Cuando la sociedad se sumerge en el cinismo y la indiferencia, el horror deja de impactar; la sobreexposición a imágenes violentas y la trivialización del sufrimiento humano propician la “banalidad del mal”, término acuñado por la filósofa alemana Hannah Arendt para describir cómo lo extraordinario se vuelve rutinario en el actuar humano. Este fenómeno, lejos de ser fruto de una simple apatía, es el resultado de una sistemática desensibilización que afecta tanto a las personas como a las instituciones, permitiendo que actos aberrantes se naturalicen y se integren en el imaginario colectivo.

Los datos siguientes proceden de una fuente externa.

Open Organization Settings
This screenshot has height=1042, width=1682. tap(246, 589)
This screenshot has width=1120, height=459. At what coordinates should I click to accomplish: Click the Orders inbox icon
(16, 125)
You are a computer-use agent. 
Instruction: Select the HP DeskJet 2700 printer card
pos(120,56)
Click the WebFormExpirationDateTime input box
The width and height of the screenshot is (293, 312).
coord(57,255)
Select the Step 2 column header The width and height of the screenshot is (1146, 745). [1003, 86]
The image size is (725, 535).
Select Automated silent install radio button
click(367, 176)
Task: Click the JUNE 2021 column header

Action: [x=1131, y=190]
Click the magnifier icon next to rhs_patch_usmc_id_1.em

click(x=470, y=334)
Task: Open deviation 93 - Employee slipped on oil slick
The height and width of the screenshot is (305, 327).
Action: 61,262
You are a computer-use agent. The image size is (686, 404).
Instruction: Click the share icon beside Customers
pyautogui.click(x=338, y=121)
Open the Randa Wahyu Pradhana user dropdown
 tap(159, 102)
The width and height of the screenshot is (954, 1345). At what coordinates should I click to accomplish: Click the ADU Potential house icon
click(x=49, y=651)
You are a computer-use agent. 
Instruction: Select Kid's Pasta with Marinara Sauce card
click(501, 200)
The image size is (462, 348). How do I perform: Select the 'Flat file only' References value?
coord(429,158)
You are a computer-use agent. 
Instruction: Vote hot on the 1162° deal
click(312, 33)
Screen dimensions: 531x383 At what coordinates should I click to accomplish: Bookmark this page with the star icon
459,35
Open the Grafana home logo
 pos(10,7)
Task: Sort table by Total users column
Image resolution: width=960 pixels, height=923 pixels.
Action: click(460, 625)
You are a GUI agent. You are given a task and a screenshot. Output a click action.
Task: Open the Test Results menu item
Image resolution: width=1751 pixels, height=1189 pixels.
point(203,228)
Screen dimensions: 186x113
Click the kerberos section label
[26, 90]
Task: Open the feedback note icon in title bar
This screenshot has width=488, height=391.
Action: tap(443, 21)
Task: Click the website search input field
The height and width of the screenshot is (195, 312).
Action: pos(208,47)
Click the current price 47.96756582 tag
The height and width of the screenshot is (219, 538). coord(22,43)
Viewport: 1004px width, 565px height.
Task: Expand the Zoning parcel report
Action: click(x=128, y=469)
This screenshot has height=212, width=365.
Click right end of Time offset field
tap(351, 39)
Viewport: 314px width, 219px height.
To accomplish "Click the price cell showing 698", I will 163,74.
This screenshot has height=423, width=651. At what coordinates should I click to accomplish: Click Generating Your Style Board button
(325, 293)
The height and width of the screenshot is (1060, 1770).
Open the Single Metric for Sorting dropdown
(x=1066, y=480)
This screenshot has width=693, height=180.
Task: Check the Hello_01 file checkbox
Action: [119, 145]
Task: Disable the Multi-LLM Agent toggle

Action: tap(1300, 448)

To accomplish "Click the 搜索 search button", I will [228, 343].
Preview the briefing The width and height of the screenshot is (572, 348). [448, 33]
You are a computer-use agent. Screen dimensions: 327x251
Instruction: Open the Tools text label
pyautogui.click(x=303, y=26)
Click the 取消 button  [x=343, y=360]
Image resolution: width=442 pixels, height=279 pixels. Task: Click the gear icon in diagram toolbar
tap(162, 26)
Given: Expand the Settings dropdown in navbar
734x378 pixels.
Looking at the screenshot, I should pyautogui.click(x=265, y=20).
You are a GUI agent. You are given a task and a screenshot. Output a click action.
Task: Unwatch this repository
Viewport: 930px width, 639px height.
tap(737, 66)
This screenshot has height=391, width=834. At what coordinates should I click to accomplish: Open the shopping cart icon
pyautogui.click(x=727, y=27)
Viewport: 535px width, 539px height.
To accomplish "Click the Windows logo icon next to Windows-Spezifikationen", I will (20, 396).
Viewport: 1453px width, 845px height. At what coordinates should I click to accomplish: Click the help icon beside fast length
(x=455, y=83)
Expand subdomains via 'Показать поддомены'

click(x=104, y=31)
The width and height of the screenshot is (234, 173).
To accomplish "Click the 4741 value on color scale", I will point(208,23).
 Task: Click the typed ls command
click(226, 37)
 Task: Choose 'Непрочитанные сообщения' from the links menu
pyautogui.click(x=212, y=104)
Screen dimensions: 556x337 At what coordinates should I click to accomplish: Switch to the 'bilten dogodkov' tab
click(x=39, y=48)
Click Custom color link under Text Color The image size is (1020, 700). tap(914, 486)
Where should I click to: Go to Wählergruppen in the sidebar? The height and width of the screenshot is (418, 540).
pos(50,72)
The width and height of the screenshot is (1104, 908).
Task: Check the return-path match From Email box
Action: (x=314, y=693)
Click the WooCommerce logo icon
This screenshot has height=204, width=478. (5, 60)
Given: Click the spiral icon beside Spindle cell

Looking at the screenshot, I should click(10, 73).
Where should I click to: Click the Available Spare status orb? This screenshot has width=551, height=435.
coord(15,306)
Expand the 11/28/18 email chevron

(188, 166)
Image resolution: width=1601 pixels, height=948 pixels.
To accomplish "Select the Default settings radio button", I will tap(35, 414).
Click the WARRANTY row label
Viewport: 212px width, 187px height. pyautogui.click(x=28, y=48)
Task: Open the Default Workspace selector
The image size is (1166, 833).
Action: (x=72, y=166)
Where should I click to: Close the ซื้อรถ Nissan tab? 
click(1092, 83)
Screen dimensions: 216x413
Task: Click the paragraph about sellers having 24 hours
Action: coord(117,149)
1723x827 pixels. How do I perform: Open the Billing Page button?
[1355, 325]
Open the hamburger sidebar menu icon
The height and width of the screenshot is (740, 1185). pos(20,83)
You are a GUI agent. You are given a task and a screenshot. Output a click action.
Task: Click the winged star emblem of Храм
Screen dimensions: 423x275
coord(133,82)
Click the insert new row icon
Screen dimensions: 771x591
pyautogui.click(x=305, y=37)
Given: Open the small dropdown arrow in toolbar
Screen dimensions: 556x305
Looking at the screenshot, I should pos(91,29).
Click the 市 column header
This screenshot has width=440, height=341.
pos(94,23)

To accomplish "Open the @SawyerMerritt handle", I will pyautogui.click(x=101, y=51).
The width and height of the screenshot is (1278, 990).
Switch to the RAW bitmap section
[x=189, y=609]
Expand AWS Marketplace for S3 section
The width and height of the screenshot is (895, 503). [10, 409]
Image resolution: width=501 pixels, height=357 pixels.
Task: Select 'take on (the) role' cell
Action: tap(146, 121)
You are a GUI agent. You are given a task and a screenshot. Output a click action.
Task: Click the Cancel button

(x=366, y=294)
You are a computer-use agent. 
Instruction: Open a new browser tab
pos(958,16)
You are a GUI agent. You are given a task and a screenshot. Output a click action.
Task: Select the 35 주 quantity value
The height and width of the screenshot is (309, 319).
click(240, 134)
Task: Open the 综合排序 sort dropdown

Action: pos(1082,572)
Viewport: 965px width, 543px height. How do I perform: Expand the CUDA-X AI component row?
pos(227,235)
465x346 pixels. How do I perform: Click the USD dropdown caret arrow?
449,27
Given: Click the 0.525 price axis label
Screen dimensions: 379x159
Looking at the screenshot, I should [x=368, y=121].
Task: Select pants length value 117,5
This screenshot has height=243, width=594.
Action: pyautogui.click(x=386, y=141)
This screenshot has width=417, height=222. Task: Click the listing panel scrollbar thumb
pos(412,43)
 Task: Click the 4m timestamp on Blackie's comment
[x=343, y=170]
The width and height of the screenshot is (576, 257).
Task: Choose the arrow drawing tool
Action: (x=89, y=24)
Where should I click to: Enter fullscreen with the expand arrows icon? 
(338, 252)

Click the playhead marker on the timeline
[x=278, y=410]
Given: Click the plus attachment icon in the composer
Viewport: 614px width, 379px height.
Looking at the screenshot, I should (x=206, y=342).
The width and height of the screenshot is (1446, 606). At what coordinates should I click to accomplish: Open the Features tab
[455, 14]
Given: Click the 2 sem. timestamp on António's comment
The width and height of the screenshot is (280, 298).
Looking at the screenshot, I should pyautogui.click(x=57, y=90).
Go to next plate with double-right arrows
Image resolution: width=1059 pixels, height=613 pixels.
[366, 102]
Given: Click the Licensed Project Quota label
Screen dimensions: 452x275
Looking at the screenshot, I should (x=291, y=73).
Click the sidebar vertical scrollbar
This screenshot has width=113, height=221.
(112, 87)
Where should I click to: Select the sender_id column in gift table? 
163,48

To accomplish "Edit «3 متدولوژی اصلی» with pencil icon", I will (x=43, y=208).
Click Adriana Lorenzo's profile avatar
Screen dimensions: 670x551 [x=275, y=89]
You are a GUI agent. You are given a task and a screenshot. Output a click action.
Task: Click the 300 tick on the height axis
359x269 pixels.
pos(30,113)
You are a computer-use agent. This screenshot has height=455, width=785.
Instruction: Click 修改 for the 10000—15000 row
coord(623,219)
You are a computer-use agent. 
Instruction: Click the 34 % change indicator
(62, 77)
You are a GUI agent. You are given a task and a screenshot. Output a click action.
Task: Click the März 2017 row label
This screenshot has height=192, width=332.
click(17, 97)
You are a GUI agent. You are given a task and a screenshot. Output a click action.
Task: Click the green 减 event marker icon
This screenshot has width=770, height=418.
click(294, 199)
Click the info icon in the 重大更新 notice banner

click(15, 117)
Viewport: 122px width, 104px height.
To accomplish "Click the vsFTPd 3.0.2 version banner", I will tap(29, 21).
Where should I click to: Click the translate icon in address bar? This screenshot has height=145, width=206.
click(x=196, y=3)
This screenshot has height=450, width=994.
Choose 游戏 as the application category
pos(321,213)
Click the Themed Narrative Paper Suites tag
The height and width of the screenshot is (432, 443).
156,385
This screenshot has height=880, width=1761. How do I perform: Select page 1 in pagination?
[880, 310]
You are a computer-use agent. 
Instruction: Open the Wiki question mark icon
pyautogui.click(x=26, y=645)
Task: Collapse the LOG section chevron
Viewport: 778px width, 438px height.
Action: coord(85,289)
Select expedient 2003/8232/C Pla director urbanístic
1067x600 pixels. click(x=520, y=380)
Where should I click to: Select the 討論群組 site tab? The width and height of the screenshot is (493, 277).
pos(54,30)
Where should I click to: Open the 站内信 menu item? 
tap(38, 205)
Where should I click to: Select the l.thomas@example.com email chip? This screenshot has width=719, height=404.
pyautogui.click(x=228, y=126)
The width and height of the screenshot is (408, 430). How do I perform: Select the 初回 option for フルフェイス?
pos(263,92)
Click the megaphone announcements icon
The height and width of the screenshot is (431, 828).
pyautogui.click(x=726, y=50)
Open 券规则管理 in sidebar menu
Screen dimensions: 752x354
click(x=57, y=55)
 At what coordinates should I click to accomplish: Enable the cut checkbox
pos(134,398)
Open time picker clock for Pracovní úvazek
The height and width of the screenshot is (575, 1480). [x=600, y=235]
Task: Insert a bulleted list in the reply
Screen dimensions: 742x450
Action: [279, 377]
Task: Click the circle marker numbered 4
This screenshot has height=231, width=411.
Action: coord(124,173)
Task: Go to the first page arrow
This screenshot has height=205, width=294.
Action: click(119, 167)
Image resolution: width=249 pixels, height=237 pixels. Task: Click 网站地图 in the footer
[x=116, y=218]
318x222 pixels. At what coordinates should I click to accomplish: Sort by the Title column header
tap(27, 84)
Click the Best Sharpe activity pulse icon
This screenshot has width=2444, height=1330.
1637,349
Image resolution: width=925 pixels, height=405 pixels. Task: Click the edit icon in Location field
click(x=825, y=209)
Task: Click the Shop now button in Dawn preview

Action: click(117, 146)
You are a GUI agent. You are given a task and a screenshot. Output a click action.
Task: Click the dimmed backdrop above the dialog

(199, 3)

Por su parte, la filosofía existencialista postula que el asombro y la admiración ante el misterio del ser constituyen pilares fundamentales de la experiencia vital. Sin embargo, en una sociedad saturada de violencia y corrupción, el asombro se ve sustituido por la resignación y el desencanto. El ser humano, en su afán por acostumbrarse al horror, pierde la facultad de cuestionar y de sentir, quedando atrapado en una espiral de indiferencia que anula la posibilidad de redescubrir la trascendencia y el sentido último de la vida.

No podemos dejar de mencionar como causa de este fenómeno la erosión de los vínculos éticos y la fragilidad del contrato social. Las autoridades, que en principio deberían representar el compromiso con la justicia y el orden, se han transformado en actores cómplices de un sistema que premia la impunidad. La figura presidencial saludando a la mamá del máximo capo, su exigencia de tratar a los delincuentes con respeto, la liberación de Ovidio y los “abrazos no balazos” fueron ejemplos claros de la falta de compromiso con la legalidad. Esta complicidad institucional ha profundizado la frustración de la sociedad, ya que el poder en lugar de encarnar el ideal del servicio público se ha rendido a las lógicas de corrupción y abuso, minando la fe del ciudadano en la posibilidad de un orden justo y equitativo.

En esta sombría realidad, se debe hacer una reflexión profunda sobre la necesidad de recuperar la dimensión ética y estética del asombro. La confrontación con la violencia y la corrupción debe servir como un llamado a revalorizar la capacidad de sentir y de cuestionar, pues solo a través del compromiso moral y el redescubrimiento del asombro es posible reconstruir los cimientos de una sociedad justa, restableciendo la confianza en la posibilidad de un orden basado en la dignidad humana.